> _Directions for this task_: In the blog excerpt about spring wildflowers, what does the species name amplexicaule mean?

> _Excerpt provided_:

------------

Tuesday, April 15, 2014

Myrmecochory - Ants in Our Plants

Bloodroot seeds with elaisomes 
     An interesting symbiotic relationship exists where approximately 5% of the world's plants have evolved specialized seed attachments that attract certain species of ants to disperse their seeds. About 11, 000 species of plants grow these specialized fleshy structures, rich in lipids and proteins (and sometimes producing ant attracting pheromones) called elaisomes. The ants usually take the seeds back to their nests where the elaisome is consumed but the seeds are discarded, often inside the nests' nutrient rich waste dumps where they are protected from predators (or fires) and finds it easier to germinate. This goes by the name of myrmecochory.
     Our region is especially rich in these species of myrmecochorous plants, with approximately 30% of our spring wildflowers having evolved this way. This occurs in over 90 species in 25 families in the DC area, although not all of them are native. A partial list of plants includes: Trilliums, Hepaticas, Spring Beauties, Woodrushes, Troutlilies, Corydalis, Dutchman's Breeches, Squirrel Corn, Wild Bleeding Hearts, Twinleaf, Rue Anemone, Wild Licorice, Trailing Arbutus, Bloodroot, Wild Ginger, Greater Celandine, most Violets, Pansies, Speedwells, Snowdrops, Daffodils, Grape Hyacinths, Star-of-Bethlehem, Ground Ivy, Henbit, Deadnettle, some Iris, Sedges, Spurges, Bellworts, perhaps Bluebells (though I think they're really water dispersed) , and unfortunately some invasive Thistles and Knapweeds.
     So the next time you see some ants at your picnic or while out hiking, remember that they may be the reason you get to enjoy the spring wildflowers as well.

Monday, April 14, 2014

2 Spring Mints

Purple Dead-nettle and Henbit comparison of stalks and leaves

Purple Dead-nettle and Henbit growing together in my yard
     Two early spring mints are commonly confused for each other in many of our yards. Both Purple Dead-nettle Lamium purpureum and Henbit Lamium amplexicaule can often be found growing right next to each other and share several similarities, which is not surprising since they are in the same genus. Both are annuals and well established non-natives originally from Eurasia. Both have square stems typical of mints, but lack the minty smell. Both bloom fairly early in the season and are usually less than a foot tall. Both also are considered edible, but I don't them find terribly appetizing myself (although the flowers from Purple Dead-nettle are slightly sweet if I could ever figure how to harvest enough of them).
     Henbit can usually be told apart from the other by its scalloped leaves that grow in whorls around the stem, the upper ones grasping it and appearing to be stalkless. The species name amplexicaule means  "clasping the stem" and is very descriptive of this main way to tell identify this plant. Because they bloom so early and pollinators may not be available, they are able to self-pollinate as well.
     Purple Dead-nettles have their leaves in clumps, especially near the top, and have short stalks connecting the leaves to the stem. The leaves are often a purplish or dark color. The unusual name is derived in that these plants are thought by some to resemble nettles but are "non-stinging" and thus termed "dead."
     While often considered garden weeds and even invasive by some, these plants are well established and often grow in waste places where few other things thrive. They can be found growing from cracks in the sidewalk and may provide an early nectar source to the earliest pollinators, providing some early spring color in places few other plants can survive.

------------

> _Supplied material_:
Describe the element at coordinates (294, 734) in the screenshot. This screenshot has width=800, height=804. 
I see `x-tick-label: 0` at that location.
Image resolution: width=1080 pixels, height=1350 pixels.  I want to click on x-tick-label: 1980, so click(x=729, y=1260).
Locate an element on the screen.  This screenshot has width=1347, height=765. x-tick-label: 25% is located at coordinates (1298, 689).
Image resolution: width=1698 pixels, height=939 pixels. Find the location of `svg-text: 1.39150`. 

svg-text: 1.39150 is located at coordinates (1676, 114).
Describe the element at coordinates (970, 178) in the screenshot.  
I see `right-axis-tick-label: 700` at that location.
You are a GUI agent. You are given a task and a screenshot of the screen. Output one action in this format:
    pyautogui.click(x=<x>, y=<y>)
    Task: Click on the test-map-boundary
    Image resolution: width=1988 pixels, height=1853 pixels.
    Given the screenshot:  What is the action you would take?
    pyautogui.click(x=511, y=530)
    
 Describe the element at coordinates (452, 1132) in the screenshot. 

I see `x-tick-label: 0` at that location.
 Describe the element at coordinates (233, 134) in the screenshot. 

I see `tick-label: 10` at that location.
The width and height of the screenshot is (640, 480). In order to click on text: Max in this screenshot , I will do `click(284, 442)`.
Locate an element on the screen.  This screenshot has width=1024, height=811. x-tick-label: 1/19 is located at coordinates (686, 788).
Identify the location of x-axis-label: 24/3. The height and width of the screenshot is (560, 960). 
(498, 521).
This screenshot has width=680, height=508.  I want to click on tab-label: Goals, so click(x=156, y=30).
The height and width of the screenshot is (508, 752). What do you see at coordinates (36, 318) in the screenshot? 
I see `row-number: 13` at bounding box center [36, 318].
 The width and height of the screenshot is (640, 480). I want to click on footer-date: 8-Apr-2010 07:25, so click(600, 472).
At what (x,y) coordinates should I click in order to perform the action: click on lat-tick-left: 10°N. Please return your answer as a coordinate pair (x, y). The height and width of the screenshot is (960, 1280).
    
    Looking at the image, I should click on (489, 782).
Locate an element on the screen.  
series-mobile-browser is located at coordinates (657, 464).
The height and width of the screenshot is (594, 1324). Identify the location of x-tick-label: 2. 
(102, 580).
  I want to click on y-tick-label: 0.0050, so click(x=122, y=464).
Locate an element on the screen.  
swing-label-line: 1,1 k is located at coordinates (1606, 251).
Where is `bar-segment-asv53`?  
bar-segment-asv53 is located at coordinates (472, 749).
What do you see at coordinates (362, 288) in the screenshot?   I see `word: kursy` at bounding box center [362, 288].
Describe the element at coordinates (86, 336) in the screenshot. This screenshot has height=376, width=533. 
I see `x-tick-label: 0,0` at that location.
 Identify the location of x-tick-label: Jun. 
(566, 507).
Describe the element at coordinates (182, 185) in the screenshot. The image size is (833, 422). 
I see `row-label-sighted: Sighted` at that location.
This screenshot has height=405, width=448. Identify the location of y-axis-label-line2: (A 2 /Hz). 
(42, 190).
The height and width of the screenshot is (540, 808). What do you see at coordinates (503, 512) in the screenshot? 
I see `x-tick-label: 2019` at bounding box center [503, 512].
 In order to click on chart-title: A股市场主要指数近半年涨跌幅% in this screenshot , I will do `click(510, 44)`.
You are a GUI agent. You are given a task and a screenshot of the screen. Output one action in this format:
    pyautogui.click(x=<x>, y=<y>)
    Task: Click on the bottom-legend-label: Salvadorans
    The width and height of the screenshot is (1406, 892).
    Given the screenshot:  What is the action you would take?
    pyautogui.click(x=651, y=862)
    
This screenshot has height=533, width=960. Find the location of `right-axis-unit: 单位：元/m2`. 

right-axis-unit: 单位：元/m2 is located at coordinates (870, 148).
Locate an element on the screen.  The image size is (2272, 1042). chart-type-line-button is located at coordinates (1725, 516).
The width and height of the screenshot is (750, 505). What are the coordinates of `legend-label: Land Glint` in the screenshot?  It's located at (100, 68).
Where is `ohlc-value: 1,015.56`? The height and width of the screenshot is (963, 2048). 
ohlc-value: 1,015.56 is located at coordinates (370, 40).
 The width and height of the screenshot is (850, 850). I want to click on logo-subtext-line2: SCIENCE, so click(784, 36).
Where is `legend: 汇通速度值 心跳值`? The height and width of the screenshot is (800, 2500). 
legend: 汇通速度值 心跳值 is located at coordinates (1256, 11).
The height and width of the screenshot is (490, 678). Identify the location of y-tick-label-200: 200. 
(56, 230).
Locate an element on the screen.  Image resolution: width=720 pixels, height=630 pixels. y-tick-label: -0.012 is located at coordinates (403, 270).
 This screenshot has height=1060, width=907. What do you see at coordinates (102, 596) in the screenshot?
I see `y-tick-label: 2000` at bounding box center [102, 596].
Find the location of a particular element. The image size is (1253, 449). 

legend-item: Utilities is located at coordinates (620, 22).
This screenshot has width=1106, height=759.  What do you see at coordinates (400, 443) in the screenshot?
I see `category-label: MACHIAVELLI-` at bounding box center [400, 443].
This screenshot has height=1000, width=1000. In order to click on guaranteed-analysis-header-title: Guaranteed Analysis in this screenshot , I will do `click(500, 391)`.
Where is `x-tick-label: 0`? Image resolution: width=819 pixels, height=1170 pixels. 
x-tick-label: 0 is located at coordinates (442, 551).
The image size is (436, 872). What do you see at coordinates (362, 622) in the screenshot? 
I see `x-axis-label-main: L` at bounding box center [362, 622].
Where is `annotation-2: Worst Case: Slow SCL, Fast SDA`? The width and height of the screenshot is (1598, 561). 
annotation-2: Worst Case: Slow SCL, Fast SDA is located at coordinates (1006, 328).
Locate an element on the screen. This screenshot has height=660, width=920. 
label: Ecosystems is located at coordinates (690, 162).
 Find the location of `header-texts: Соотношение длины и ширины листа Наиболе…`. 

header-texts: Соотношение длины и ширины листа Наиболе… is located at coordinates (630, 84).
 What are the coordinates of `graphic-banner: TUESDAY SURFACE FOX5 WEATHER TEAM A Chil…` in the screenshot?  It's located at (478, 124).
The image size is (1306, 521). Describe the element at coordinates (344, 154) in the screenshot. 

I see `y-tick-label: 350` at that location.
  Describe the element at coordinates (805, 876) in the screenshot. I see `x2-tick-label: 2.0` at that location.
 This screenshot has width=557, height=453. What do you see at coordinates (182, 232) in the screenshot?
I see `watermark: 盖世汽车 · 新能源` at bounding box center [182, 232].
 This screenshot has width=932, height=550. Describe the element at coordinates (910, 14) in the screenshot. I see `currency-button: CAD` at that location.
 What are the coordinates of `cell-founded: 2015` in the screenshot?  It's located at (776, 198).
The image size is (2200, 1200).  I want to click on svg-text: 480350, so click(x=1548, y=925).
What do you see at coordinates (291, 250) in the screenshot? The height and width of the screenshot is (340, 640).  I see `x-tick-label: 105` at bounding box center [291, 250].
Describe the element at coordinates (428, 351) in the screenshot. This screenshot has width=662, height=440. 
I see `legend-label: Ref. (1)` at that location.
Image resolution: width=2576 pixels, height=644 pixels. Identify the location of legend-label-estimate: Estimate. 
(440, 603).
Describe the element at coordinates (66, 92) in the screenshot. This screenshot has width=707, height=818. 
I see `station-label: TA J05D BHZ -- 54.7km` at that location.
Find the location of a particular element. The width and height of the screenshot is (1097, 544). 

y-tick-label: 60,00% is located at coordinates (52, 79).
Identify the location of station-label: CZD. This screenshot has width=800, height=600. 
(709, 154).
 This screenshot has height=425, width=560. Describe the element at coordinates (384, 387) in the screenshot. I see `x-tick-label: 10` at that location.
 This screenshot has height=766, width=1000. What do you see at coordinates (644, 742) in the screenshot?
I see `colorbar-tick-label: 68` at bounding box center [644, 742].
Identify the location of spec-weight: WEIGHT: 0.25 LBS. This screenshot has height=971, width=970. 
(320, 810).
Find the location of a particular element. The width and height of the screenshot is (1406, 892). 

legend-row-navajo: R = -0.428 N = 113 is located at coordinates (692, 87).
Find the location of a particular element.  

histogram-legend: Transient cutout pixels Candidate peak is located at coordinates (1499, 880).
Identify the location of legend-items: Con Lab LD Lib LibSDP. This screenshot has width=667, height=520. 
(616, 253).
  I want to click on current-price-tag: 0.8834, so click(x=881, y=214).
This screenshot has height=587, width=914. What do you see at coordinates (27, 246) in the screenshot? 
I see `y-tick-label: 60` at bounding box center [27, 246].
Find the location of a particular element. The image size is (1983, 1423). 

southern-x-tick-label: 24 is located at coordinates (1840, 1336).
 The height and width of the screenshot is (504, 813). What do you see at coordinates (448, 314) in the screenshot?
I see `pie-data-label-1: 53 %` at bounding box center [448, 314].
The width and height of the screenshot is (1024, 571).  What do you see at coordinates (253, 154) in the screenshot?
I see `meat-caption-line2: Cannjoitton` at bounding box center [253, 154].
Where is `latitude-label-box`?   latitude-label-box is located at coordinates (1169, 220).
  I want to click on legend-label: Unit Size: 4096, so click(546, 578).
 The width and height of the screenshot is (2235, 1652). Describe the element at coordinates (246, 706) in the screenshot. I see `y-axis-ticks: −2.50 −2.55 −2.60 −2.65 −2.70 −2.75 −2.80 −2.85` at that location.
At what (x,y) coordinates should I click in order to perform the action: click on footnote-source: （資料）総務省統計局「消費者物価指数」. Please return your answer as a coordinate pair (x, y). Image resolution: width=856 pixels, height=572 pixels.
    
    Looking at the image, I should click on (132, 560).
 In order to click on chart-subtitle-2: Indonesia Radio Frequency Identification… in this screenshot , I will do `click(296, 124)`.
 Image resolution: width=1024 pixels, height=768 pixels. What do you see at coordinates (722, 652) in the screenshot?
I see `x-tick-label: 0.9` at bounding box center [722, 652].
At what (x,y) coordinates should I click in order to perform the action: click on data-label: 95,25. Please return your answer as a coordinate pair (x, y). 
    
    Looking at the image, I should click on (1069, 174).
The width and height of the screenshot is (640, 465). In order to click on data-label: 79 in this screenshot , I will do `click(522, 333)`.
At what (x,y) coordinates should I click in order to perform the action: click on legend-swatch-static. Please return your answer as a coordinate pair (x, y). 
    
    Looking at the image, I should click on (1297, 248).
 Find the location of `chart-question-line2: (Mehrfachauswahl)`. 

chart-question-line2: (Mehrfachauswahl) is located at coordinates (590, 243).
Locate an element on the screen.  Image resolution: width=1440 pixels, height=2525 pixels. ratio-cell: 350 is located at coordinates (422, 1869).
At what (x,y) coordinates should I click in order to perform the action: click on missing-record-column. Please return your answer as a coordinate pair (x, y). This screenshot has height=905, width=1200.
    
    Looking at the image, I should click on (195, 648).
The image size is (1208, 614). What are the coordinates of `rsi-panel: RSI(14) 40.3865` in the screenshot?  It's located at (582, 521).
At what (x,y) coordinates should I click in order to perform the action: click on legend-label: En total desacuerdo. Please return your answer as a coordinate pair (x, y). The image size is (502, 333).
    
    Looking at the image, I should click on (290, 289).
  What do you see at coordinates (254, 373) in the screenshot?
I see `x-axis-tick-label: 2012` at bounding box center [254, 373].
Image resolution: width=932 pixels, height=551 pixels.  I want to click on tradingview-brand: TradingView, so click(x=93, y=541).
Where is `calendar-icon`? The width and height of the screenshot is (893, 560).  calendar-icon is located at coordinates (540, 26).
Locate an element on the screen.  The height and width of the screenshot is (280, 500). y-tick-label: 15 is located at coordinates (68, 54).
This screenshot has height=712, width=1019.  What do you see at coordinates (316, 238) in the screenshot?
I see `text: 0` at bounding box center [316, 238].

------------

> _Answer to the problem_: Clasping the stem